You can not compare a hormone with a mineral. Iron has to be converted from insoluble ferric to absorbable ferrous ions with the help of gastric acid, etc but its basis is not comparable to thyroid hormones that not only require T4 to T3 conversion but a distinct ratio which is controlled by the deiodinase enzymes that switch on & off thyroid hormone activation.
Your results are good news as are within range but for full assessment and to eliminate any form of aenemia you would require a full iron panel & FBC. What made you think you had haemochromatosis?
Well raised iron came up on a blood test a year or so ago. I just did another test & it’s highlighted again with a note that the GP wants to have a call. So I googled & came up with Haemochromatosis….
Having read about Haemochromatosis, I really hope I’m not going down that road & I have total sympathy for you guys.
I do have some anaemia issues, although that’s not clear. I did a Medichecks test at the same time as some tests from my GP. Same blood draw at my local hospital, but they show quite different results…

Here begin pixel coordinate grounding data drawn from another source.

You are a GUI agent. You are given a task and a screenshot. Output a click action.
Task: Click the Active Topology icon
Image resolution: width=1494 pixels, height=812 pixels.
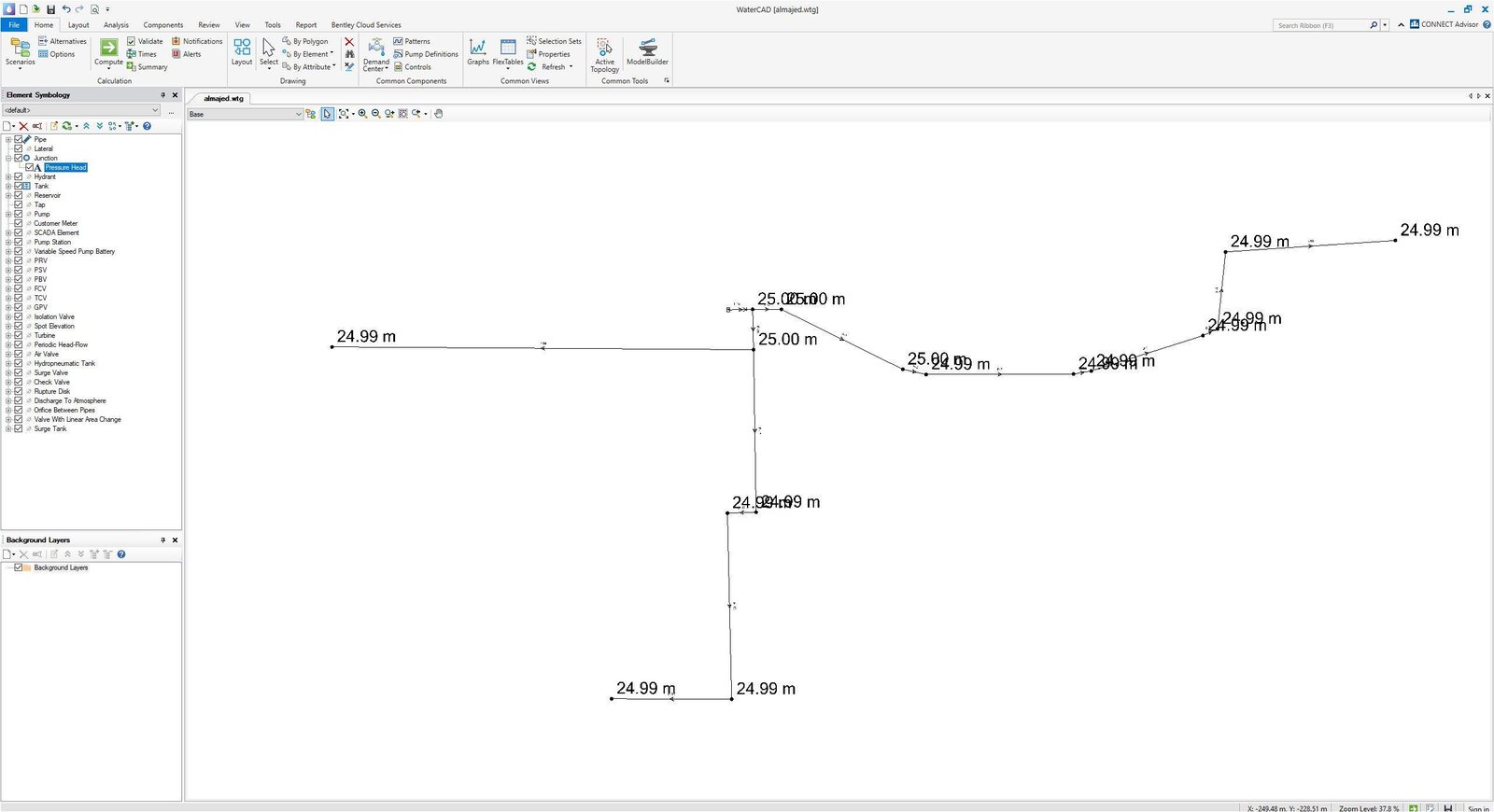604,50

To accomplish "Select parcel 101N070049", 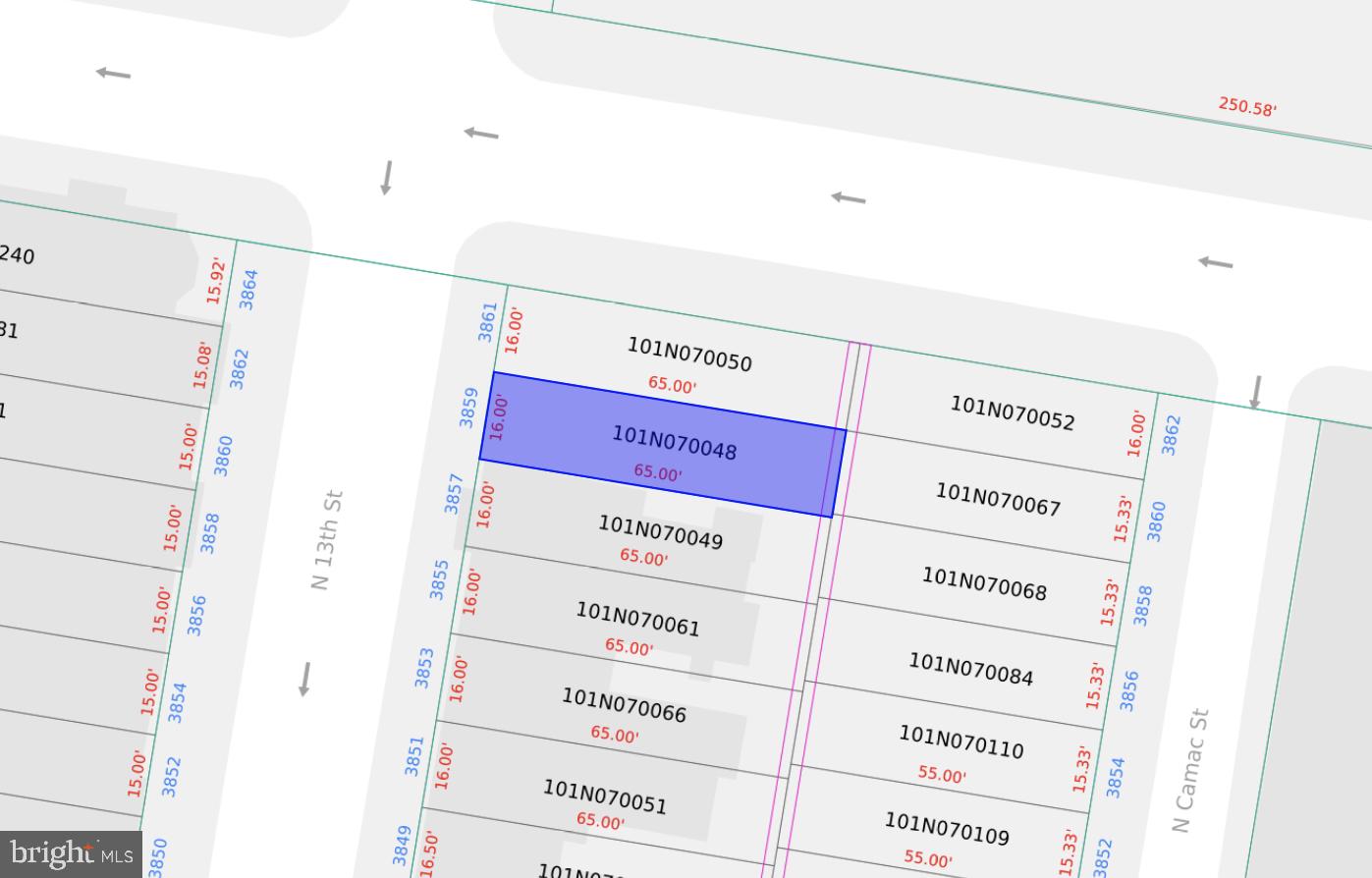I will [x=660, y=532].
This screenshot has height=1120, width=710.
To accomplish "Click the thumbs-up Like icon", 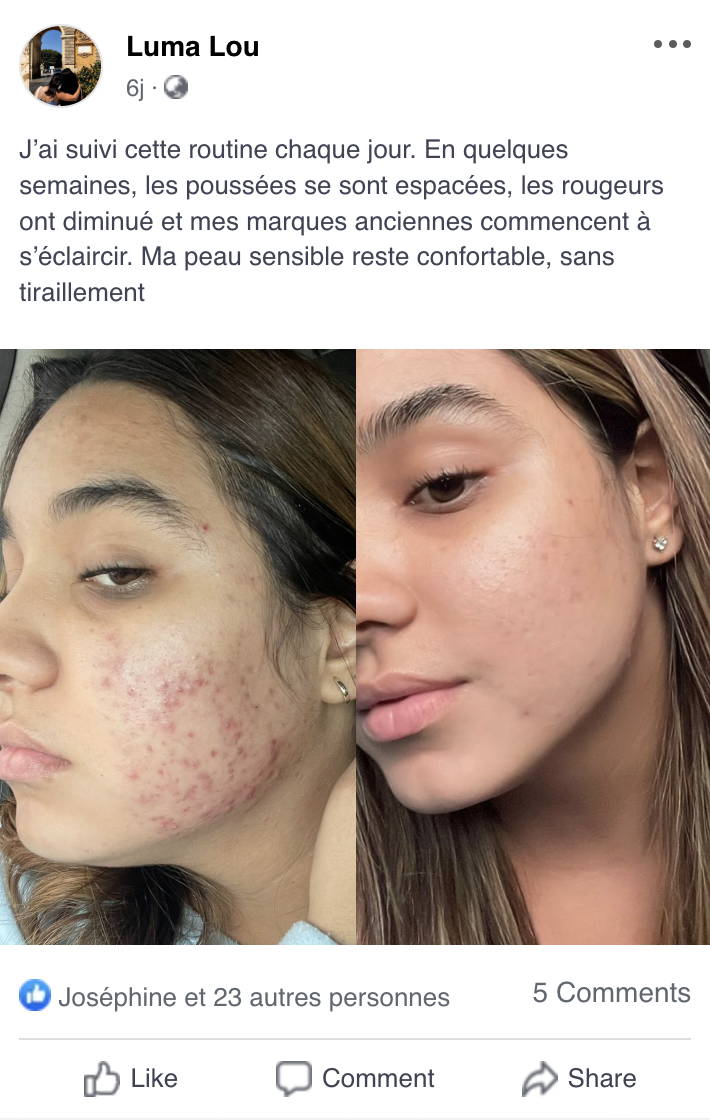I will click(101, 1079).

Classic haemochromatosis results are elevated ferritin & T/S% (transferrin saturation) that continue to raise. For some people ferritin may raise into the thousands & T/S at 99%. The only treatment is venesection to reduce levels.
Iron can fluctuate quite substantially, for instance if you were to eat an iron rich meal before the blood draw or suffered a cold or COVID which risked raising ferritin levels. In the absence of heamochromatosis levels should eventually fall. This is why iron levels should be viewed as an iron panel and if there are discrepancies then other tests used in conjunction, and viewed whilst considering symptoms.
Private labs
Only ferritin tested which is a good result.RBC’s & haemoglobin are still good but with folate & VitB12 both deficient you risk later aenemia if you don’t raise these to healthy levels. Are you supplementing?
You can see that serum iron & ferritin are good. Considering all results your elevated T/S% doesn't not indicate haemochromatosis. T/S% isn’t a measurement of one thing but a calculation of others and yours is raised because transferrin is under range. Transferrin is the protein carrier that binds iron to keep it safe and often reduces in the presence of inflammation.
Inflammation can also cause poor absorption of VitB12 and again you can see how low in range your levels are. 293 (211-911) is just 11% through range. This are NOT ok as per hospital statement, especially if you are becoming symptomatic. If you suffer autoimmune thyroid issues, supplementing methylated forms are often better tolerated, ie methyl VitB12 & methyl folate. Do not take folic acid which many find difficult to correctly utilise.
Hospital records show FT3 too high. Are you medicating thyroid hormone replacement, and if so which one & how much?
Everything else is good, and kidney function is great.
I would say I’m in well above average health & fitness for a 61yo, but nevertheless, we know when we’re not 100%
Yes, I have autoimmune conditions. Not anything like as bad as many, but I’m Hypothyroid (abandoned the NHS Levothyroxine treatment, which I didn’t convert to T3 at all & now take 3 grains of Natural Desiccated Thyroid). My thyroid numbers are now perfect (not according to NHS range, but hey…).
I’m also Hypogonadle & use Testogel. That works well too.
I have been Folate deficient for 10 years, which is baffling, because I eat veg & salad daily. No matter how much Folate I take, my numbers don’t increase. I clearly have some problem with methylation whether it’s Folate or synthetic Thyroid.
I started taking Methyl Folate years ago, but lapsed. I’ve restarted & will keep it up now.
B12 is another I lapsed. Started again now as well as Vitamin D, which I’ve been deficient in the past.